== Data listing ==

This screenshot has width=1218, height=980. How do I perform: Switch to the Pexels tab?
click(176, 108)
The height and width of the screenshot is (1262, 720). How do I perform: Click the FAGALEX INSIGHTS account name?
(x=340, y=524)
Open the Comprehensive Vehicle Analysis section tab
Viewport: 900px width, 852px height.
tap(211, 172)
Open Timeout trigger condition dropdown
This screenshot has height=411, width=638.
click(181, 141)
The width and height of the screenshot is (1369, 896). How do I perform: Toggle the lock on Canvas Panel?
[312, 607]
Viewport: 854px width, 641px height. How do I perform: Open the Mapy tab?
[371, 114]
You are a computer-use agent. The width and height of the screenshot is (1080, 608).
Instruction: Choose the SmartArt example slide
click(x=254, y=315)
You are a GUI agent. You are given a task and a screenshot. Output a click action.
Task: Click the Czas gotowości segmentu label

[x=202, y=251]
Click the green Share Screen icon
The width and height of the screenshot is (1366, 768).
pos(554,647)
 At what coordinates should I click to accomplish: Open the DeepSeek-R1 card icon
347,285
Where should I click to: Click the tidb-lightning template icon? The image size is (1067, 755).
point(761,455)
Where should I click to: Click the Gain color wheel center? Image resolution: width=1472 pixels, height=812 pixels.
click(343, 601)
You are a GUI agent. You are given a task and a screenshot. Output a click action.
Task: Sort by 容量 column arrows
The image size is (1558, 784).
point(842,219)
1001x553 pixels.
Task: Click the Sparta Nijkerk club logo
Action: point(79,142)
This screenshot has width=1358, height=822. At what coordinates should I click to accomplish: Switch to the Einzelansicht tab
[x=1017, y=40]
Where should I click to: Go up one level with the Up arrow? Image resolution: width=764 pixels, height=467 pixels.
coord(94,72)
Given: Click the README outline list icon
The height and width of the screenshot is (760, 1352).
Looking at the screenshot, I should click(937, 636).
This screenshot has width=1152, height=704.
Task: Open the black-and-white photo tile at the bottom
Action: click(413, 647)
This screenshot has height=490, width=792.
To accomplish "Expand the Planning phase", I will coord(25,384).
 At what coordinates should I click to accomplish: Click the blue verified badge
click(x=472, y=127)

===

### What you have to do
Every word in the records must appear in your copy exactly as it does above.

### Task solution
This screenshot has width=1218, height=980. How do I perform: Switch to the Pexels tab?
click(176, 108)
The height and width of the screenshot is (1262, 720). How do I perform: Click the FAGALEX INSIGHTS account name?
(x=340, y=524)
Open the Comprehensive Vehicle Analysis section tab
Viewport: 900px width, 852px height.
tap(211, 172)
Open Timeout trigger condition dropdown
This screenshot has height=411, width=638.
click(181, 141)
The width and height of the screenshot is (1369, 896). How do I perform: Toggle the lock on Canvas Panel?
[312, 607]
Viewport: 854px width, 641px height. How do I perform: Open the Mapy tab?
[371, 114]
You are a computer-use agent. The width and height of the screenshot is (1080, 608).
Instruction: Choose the SmartArt example slide
click(x=254, y=315)
You are a GUI agent. You are given a task and a screenshot. Output a click action.
Task: Click the Czas gotowości segmentu label

[x=202, y=251]
Click the green Share Screen icon
The width and height of the screenshot is (1366, 768).
pos(554,647)
 At what coordinates should I click to accomplish: Open the DeepSeek-R1 card icon
347,285
Where should I click to: Click the tidb-lightning template icon? The image size is (1067, 755).
point(761,455)
Where should I click to: Click the Gain color wheel center? Image resolution: width=1472 pixels, height=812 pixels.
click(343, 601)
You are a GUI agent. You are given a task and a screenshot. Output a click action.
Task: Sort by 容量 column arrows
The image size is (1558, 784).
point(842,219)
1001x553 pixels.
Task: Click the Sparta Nijkerk club logo
Action: point(79,142)
This screenshot has width=1358, height=822. At what coordinates should I click to accomplish: Switch to the Einzelansicht tab
[x=1017, y=40]
Where should I click to: Go up one level with the Up arrow? Image resolution: width=764 pixels, height=467 pixels.
coord(94,72)
Given: Click the README outline list icon
The height and width of the screenshot is (760, 1352).
Looking at the screenshot, I should click(937, 636).
This screenshot has width=1152, height=704.
Task: Open the black-and-white photo tile at the bottom
Action: click(413, 647)
This screenshot has height=490, width=792.
To accomplish "Expand the Planning phase", I will coord(25,384).
 At what coordinates should I click to accomplish: Click the blue verified badge
click(x=472, y=127)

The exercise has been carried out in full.